===== Extracted material

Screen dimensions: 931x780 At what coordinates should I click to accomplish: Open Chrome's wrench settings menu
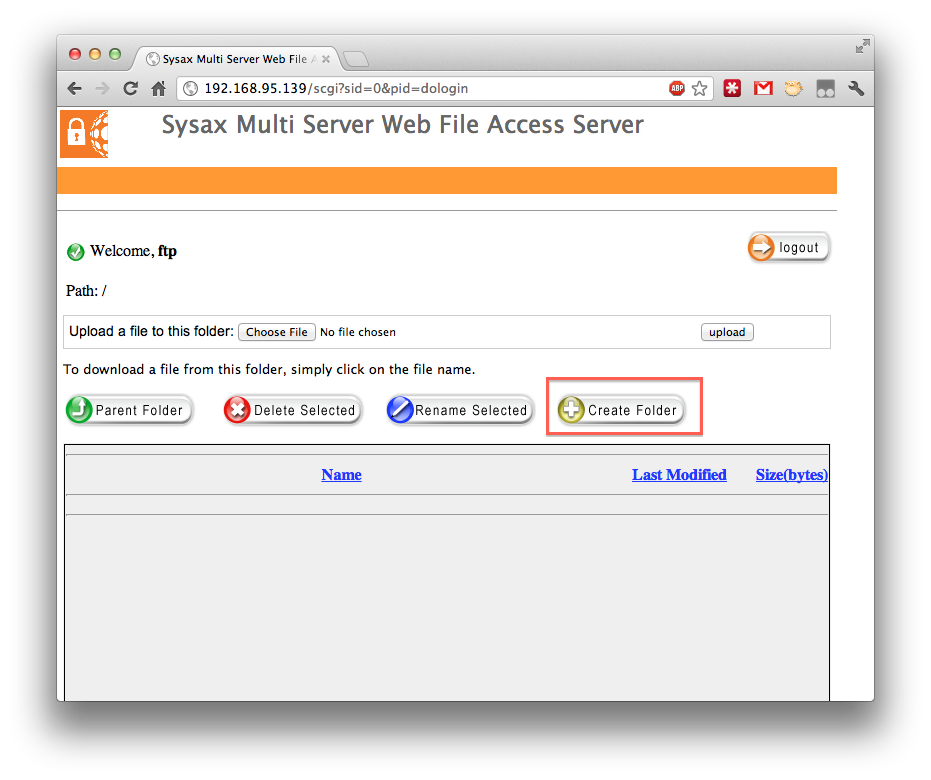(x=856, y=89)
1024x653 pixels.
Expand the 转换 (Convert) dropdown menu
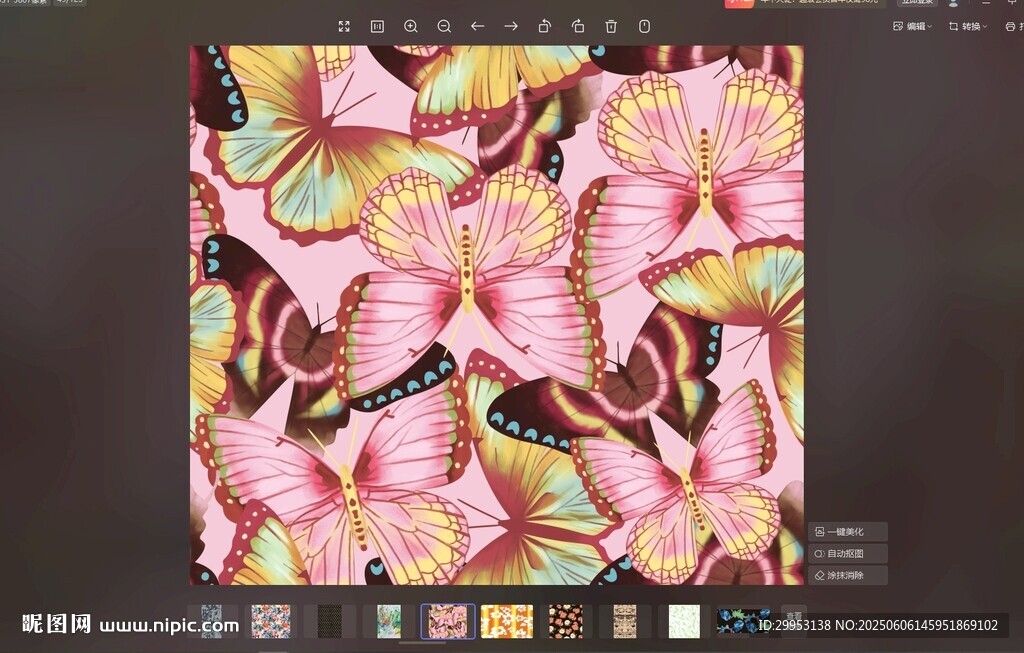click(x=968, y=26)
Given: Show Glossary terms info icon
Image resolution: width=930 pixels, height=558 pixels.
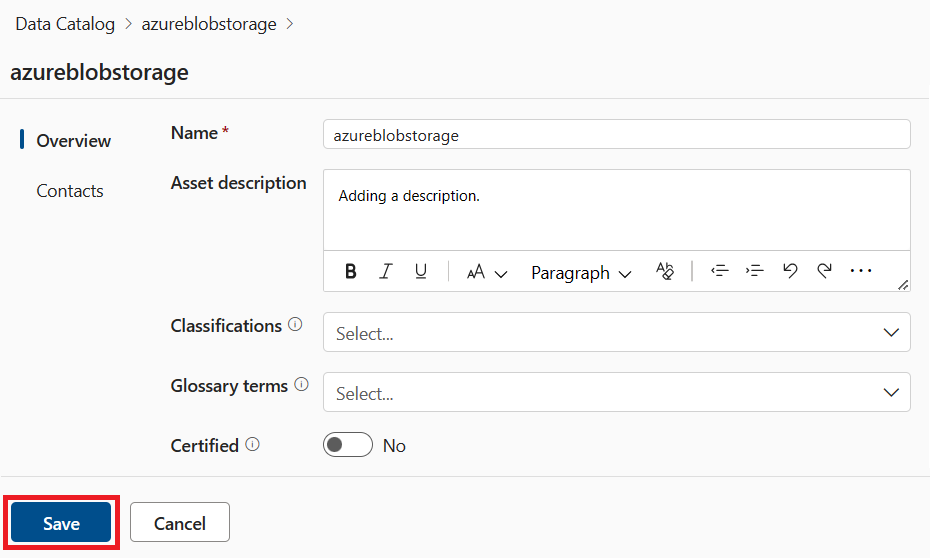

==========

Task item –
The answer must be an exact copy of every record above, minus the pictures.

Answer for the task –
Screen dimensions: 931x780 At what coordinates should I click to accomplish: Open Chrome's wrench settings menu
(x=856, y=89)
1024x653 pixels.
Expand the 转换 (Convert) dropdown menu
click(x=968, y=26)
Given: Show Glossary terms info icon
Image resolution: width=930 pixels, height=558 pixels.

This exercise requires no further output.